Auch aus dem Einwand der Bw., dass es sich bei den Rechnungsadressen um die Geschäftsanschriften laut Firmenbuch gehandelt habe, lässt sich für die Bw. nichts gewinnen (vgl. dazu VwGH vom 10.8.2005, 2005/13/0059 mwN, wonach eine Rechnung, die zwar als Adresse die laut Firmenbuch eingetragene Anschrift aufweist, welche aber nicht dem Sitz des Unternehmens zum Zeitpunkt der Rechnungsausstellung entspricht, nicht die Vorsteuerabzugsberechtigung verschafft). Es gibt keinen wie auch immer gearteten, sich auf steuerliche Belange ausdehnenden Vertrauensschutz hinsichtlich einer im Firmenbuch eingetragenen Geschäftsadresse (welche eine bloße Zustelladresse sein kann), die nicht den tatsächlichen Gegebenheiten entspricht. § 15 HGB gilt lediglich für den Geschäftsverkehr und schützt den guten Glauben Dritter im Geschäftsverkehr an wichtige Tatsachen und Rechtslagen. Im Bereich des öffentlichen Rechts greift § 15 HGB nicht (vgl. Krejci, Handelsrecht, 2.Auflage, Wien 2001, 57 und beispielsweise die Entscheidung des OLG Wien vom 29.05.1998, wonach die im Firmenbuch eingetragene Geschäftsanschrift einer GmbH trotz Eintragungspflichten bzw. der Publizität des § 15 HGB keine taugliche Abgabestelle für die Zustellung eines Konkurseröffnungsantrages ist, wenn der Empfänger dort nie irgendeine Tätigkeit ausgeübt hat). Zudem muss festgestellt werden, dass, obwohl im Firmenbuch die Adresse von Kgasse auf Ugasse mit 18. Juli 2001 geändert wurde, alle Rechnungen des Jahres 2001 (also auch die nach dem 18. Juli 2001 ausgestellten Rechnungen) auf die Adresse Kgasse lauteten. Es wurde also auch nicht einmal immer die Adresse laut Firmenbuch verwendet.

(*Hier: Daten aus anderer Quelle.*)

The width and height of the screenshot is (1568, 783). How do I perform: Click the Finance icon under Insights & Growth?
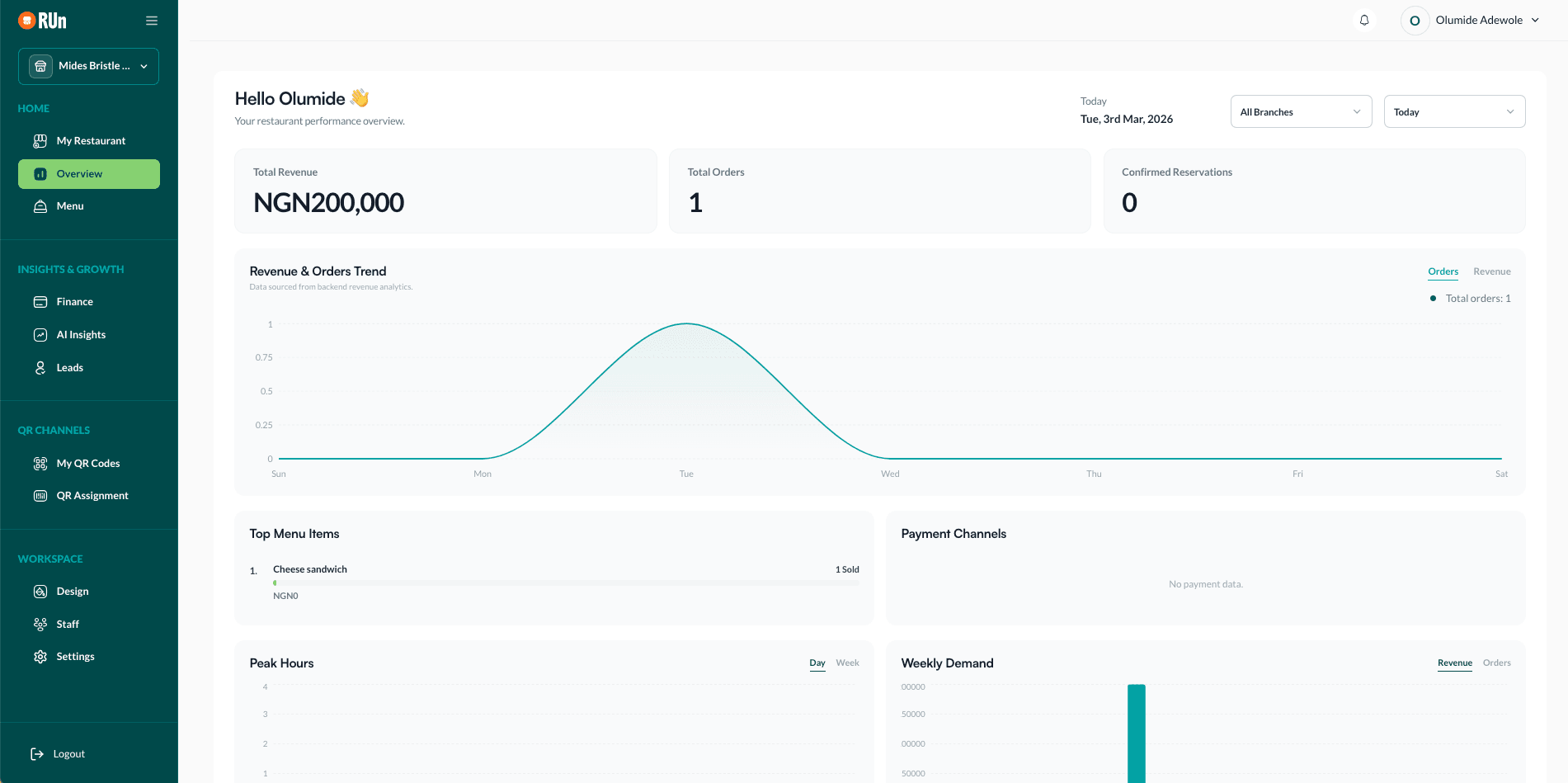[40, 301]
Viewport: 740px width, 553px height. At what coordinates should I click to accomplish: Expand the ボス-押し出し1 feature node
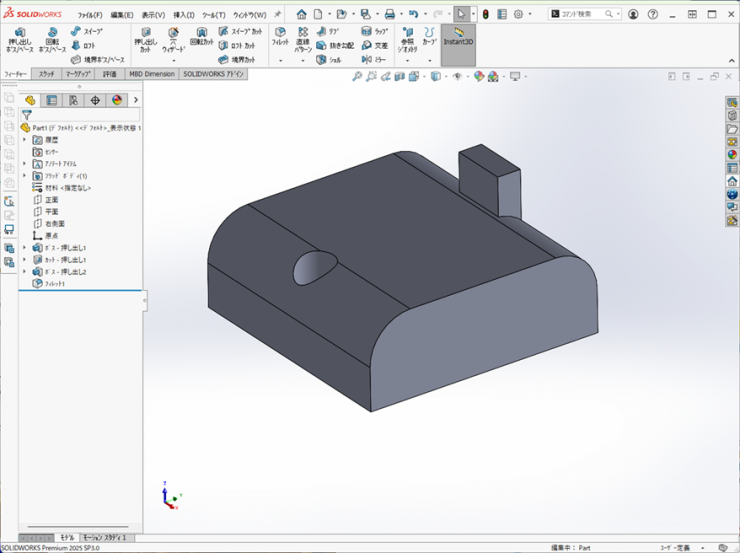coord(25,248)
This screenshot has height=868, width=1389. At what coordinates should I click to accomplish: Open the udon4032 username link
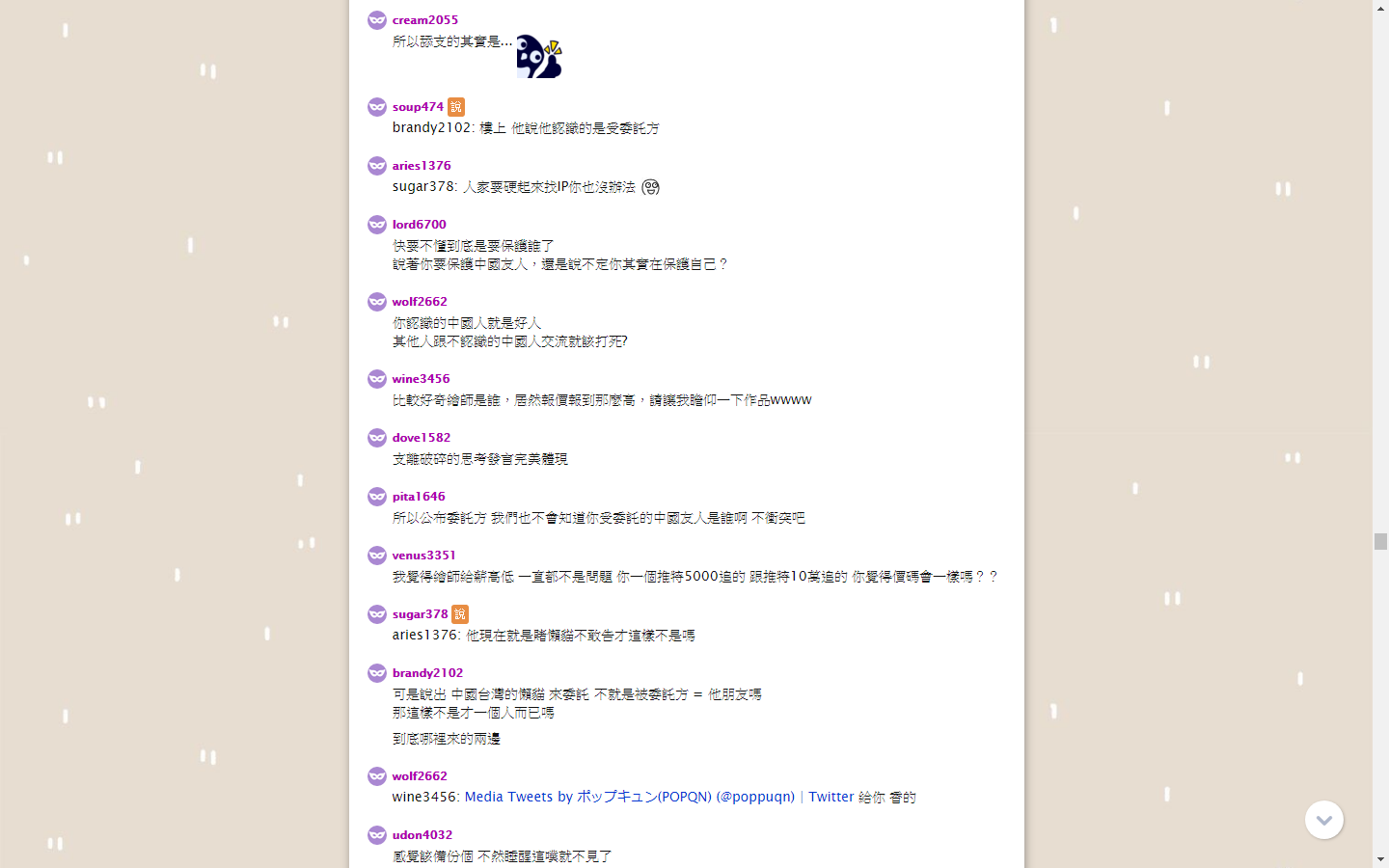[x=422, y=835]
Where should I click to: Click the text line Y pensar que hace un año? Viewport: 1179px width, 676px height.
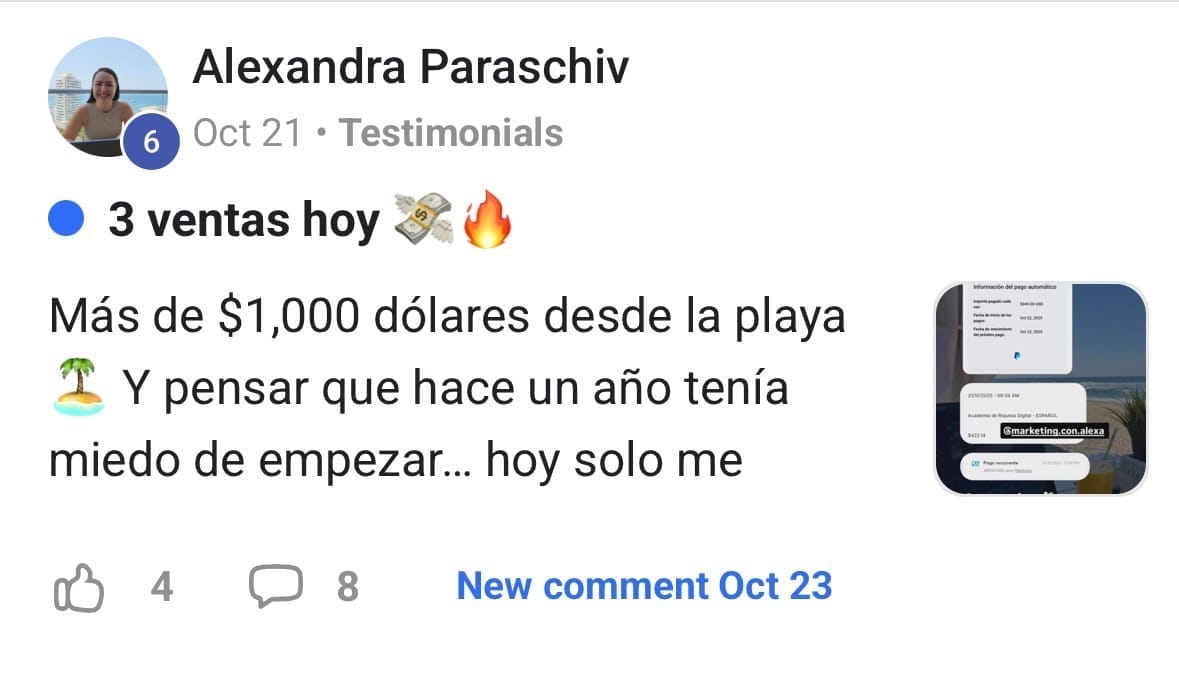456,389
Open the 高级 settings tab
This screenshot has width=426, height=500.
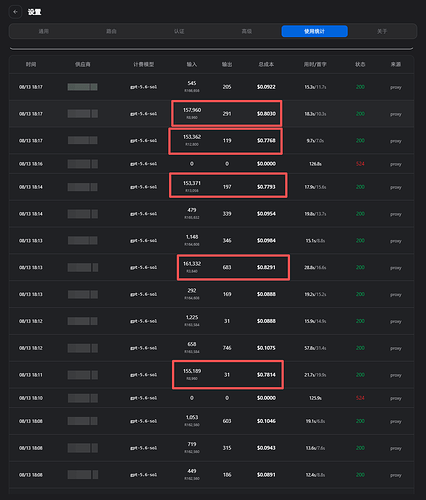click(247, 31)
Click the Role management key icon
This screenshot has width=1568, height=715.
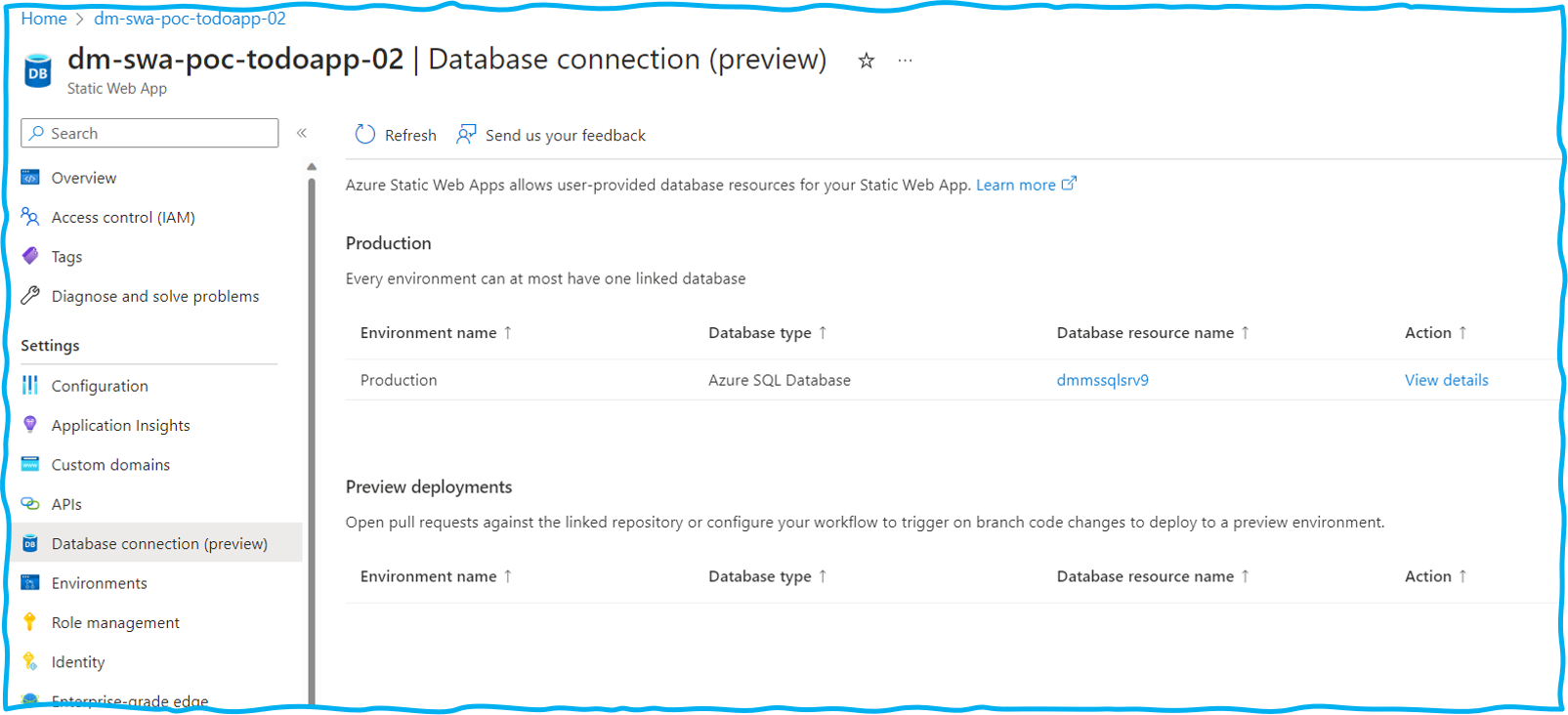pyautogui.click(x=30, y=622)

Zwei der am 30. September 2002 ausgestellten Rechnungen wurden von der Bw. selbst dem Grunde nach bestritten, als das Finanzamt eine Forderungspfändung betrieb. Die Pfändung wurde daraufhin eingestellt. Trotzdem wurden diese beiden Rechnungen im Zuge des gegenständlichen Berufungsverfahrens wieder eingereicht, gemeinsam mit der Bestellung der den Rechnungen zugrundeliegenden Pauschalleistungen, obwohl zuvor behauptet worden war, diese Leistungen seien weder in Auftrag gegeben noch erbracht worden.

Weiters ist es aufgrund der Ergebnisse des Strafverfahrens gegen E.G. als erwiesen anzusehen, dass mit fingierten Rechnungen der Firma S.GmbH tatsächlich von der Firma XY GmbH erbrachte Leistungen verrechnet worden sind. Die Firma S.GmbH hatte praktisch keine Beschäftigten. Eine unternehmerische Tätigkeit im eigentlichen Sinne entfaltete diese GmbH nie. Es wurden lediglich Rechnungen gegen eine Provision von 4 % der Rechnungssumme ausgestellt. Damit mangelt es den Rechnungen nicht nur an der richtigen Rechnungsadresse, sondern auch an der Angabe des tatsächlich leistenden Unternehmers und berechtigen diese jedenfalls nicht zum Vorsteuerabzug.

Es war daher in Anbetracht der Sach- und Rechtslage unter Berücksichtigung der ständigen Rechtsprechung des VwGH spruchgemäß zu entscheiden.